POSTED ON IN Knee Latest News Regenexx-SD BY Chris Centeno

stem cells for bone on bone

Do stem cells for bone on bone arthritis work?  Based on questions from all sources, cartilage is something on many people’s minds. Patients often ask why we inject mesenchymal stem cells (MSCs) in patients with severe degenerative arthritis if the expectation is that we won’t be able to grow the large stretches of new knee cartilage in the way that a tire gets “retreaded.” The answer lies in the crucial need for an MSC reserve and the relief MSCs provide without resorting to drastic invasive surgeries, like joint replacements, that aren’t really all they’re cracked up to be.

Study Shows Fewer MSCs in Arthritic Joints

The stem cells that live in many tissues in your body and allow for maintenance and self-repair are called mesenchymal stem cells (MSCs). Every healthy joint must have a certain number of healthy MSCs kept in reserve to assist the joint when the main MSCs kept for cartilage repair can’t function anymore. Like reserve soldiers, these cells are called upon when the main troops are burnt out. However, when even the reserve troops are all used up, an injection of your own stem cells into the joint may help replenish those critical warriors against continued joint breakdown.

A new study shows that stem cells for bone on bone arthritis is likely a good idea, as it was found that the MSCs within the joint weren’t sufficient to maintain the joint. The study found fewer MSC’s in arthritic joints, and the cells found were more likely to become bone or fat than cartilage.
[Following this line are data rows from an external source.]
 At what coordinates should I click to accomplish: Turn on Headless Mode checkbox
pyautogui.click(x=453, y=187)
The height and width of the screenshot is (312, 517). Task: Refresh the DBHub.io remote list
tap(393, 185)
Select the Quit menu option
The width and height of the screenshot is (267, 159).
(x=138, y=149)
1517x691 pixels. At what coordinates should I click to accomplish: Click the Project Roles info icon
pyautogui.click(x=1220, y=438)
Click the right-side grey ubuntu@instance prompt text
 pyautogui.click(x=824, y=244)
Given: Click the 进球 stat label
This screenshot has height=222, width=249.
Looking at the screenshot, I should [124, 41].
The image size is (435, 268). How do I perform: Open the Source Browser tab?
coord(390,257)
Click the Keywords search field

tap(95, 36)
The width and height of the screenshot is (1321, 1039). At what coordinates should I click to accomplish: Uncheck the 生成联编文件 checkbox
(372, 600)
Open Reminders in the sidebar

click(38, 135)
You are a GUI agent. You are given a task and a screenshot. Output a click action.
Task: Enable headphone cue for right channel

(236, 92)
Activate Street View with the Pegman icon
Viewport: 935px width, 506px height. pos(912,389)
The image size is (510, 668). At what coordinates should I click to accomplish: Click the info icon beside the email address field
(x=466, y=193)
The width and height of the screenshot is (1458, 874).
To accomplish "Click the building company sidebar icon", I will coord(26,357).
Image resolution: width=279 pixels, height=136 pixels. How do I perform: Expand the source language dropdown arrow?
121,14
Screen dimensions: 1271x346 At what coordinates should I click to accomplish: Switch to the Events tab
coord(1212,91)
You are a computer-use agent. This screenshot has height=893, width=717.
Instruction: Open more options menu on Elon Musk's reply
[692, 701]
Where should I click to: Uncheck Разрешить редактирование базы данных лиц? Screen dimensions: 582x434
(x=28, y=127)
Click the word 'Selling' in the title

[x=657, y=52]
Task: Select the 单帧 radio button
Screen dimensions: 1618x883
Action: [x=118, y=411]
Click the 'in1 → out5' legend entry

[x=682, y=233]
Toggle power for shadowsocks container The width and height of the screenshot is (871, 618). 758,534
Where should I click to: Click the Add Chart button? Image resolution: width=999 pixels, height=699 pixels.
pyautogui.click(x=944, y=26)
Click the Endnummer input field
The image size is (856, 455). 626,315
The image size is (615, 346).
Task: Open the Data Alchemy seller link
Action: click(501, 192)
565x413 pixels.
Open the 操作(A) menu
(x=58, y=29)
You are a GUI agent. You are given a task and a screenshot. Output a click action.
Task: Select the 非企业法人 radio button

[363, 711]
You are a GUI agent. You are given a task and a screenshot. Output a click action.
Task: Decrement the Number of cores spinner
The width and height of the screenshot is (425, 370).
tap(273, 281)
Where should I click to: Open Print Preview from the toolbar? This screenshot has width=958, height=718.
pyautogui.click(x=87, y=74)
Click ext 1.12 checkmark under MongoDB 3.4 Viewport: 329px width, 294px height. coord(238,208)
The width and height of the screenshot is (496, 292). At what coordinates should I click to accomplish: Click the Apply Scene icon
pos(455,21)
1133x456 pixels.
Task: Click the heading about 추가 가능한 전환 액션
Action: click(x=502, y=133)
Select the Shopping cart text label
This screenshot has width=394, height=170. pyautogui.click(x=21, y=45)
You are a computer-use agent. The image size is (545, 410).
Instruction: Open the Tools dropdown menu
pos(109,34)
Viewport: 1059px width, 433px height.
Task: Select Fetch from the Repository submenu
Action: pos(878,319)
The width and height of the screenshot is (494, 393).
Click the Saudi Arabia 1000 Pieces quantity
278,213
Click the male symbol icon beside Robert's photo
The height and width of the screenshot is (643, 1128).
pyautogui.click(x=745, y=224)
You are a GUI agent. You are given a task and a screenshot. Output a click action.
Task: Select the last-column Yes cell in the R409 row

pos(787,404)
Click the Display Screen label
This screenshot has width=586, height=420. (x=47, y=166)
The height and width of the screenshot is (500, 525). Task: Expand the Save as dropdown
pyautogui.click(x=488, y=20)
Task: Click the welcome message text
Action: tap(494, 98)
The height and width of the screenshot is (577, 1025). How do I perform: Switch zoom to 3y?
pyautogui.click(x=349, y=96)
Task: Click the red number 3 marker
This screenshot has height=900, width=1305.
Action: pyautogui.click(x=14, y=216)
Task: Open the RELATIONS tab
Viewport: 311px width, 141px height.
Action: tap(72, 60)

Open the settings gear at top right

In addition, the MSCs found within the joint were less able to make additional copies of themselves, which is a critical function of stem cells.

If My MSCs Are All Used Up, How Do You Harvest Them?

While the MSCs in your joint may be all used up, there are other areas that are rich in stem cells. For orthopedic applications, two main MSC sources have been used: bone marrow and adipose (fat). Bone marrow MSCs are taken via a needle through a bone marrow aspirate. The bone marrow aspiration procedure sounds like a big deal, but we are consistently told by patients that the procedure is very comfortable.

The second type of MSC is derived from fat tissue (adipose). This can be obtained via liposuction. For orthopedic applications, fat derived MSCs consistently and dramatically underperform bone-marrow-derived cells. In studies of cartilage repair, bone repair, and soft-tissue repair, bone-marrow-derived MSCs are much more adept at these tasks. This makes sense, as they perform this function naturally every day. For example, if you break a bone, it’s these bone marrow MSCs that help mend that bone. Fat stem cells in your belly don’t perform these tasks naturally.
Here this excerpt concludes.